You are here
Solar Keratosis M011
In this section
Current RMA Instruments:
|Reasonable Hypothesis SOP|
73 of 2012
|Balance of Probabilities SOP|
74 of 2012
Changes from Previous Instruments:
- ICD-9-CM: 702.0
- ICD-10-AM: L57.0
Solar keratoses are scaly or crusty spots that occur on sun-exposed areas of skin. They are potentially pre-cancerous and may turn into squamous cell carcinomas.
Confirming the diagnosis:
The diagnosis can be made on clinical grounds, so a report from a treating medical practitioner is sufficient to confirm the diagnosis. Histology reports may be available in some cases.
The relevant medical specialist is a dermatologist.
Additional diagnoses covered by these SOPs
- Actinic keratosis
Conditions not covered by these SOPs
- Basal cell carcinoma (skin)* (Non melanotic malignant neoplasm of the skin)
- Bowen’s disease* (Non melanotic malignant neoplasm of the skin)
- Chronic solar skin damage other than solar keratosis#
- Hutchinson’s melanotic freckle#
- Malignant melanoma of the skin*
- Seborrhoeic keratosis*
- Solar elastosis#
- Squamous cell carcinoma (skin)* (Non melanotic malignant neoplasm of the skin)
*another SOP applies - the SOP has the same name unless otherwise specified
# non-SOP condition
The clinical onset will be when a lesion, subsequently confirmed to be a solar keratosis by a medical practitioner, is first noted by an individual. Age of onset varies with sun-exposure and skin type. Onset may be early in adult life in some cases, but more typically it occurs in middle to later life.

▶ [WHAT YOU ARE ASKED TO DO]
Pick up the solar keratosis page after its last sentence and continue it. None of the entries have any bearing on this.

▶ [EXTRACTED DATA]
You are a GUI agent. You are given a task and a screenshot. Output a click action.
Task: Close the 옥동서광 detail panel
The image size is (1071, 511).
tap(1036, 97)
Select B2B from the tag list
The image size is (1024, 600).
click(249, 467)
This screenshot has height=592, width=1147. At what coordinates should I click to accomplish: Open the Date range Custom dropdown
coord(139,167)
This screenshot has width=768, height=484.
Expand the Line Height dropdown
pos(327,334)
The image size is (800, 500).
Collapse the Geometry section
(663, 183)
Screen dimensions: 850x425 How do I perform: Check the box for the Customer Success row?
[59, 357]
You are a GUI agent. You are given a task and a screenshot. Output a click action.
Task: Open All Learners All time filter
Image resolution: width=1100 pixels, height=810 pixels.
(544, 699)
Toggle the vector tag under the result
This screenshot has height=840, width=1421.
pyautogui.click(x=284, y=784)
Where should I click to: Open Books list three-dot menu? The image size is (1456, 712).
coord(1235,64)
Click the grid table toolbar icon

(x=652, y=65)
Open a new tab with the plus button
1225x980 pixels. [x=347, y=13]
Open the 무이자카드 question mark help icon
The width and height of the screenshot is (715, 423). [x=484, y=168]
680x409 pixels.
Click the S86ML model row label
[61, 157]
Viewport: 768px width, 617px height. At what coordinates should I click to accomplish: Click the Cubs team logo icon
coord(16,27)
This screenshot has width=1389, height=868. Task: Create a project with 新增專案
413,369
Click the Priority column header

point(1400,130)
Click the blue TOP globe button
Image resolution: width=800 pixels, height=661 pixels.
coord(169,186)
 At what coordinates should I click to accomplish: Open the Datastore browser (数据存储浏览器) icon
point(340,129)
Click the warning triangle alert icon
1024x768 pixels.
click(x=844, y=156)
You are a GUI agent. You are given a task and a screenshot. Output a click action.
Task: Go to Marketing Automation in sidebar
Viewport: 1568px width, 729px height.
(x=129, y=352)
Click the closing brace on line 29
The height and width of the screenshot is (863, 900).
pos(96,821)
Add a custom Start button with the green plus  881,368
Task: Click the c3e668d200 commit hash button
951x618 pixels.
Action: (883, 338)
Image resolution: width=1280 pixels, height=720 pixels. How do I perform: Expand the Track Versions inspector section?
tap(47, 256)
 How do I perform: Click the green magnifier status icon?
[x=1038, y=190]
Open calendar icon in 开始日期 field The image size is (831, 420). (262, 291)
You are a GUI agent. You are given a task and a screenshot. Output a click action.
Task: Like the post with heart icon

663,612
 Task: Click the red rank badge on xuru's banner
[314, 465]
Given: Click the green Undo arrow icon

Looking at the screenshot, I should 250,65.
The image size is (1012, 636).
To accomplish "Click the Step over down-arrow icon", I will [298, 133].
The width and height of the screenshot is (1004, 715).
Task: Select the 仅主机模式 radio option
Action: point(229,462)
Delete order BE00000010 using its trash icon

▶ [RESULT FOR THIS TASK]
The only SOP worsening factor is for inability to obtain appropriate clinical management. Appropriate clinical management involves timely treatment and monitoring of the condition and advice on sun-protection measures. A range of medical and surgical treatment options are available. The natural history of the condition is for multiple lesions to occur and to continue to develop over time, typically becoming more numerous with time.
Further comments on diagnosis
This SOP covers solar or actinic keratosis but not other chronic solar skin damage (solar elastosis) and not non-melanotic malignant skin neoplasms. However, a claim for non-malignant chronic solar skin damage will generally be best answered using the solar keratosis SOP. Other forms of chronic solar skin damage have little if any clinical significance and generally do not require treatment.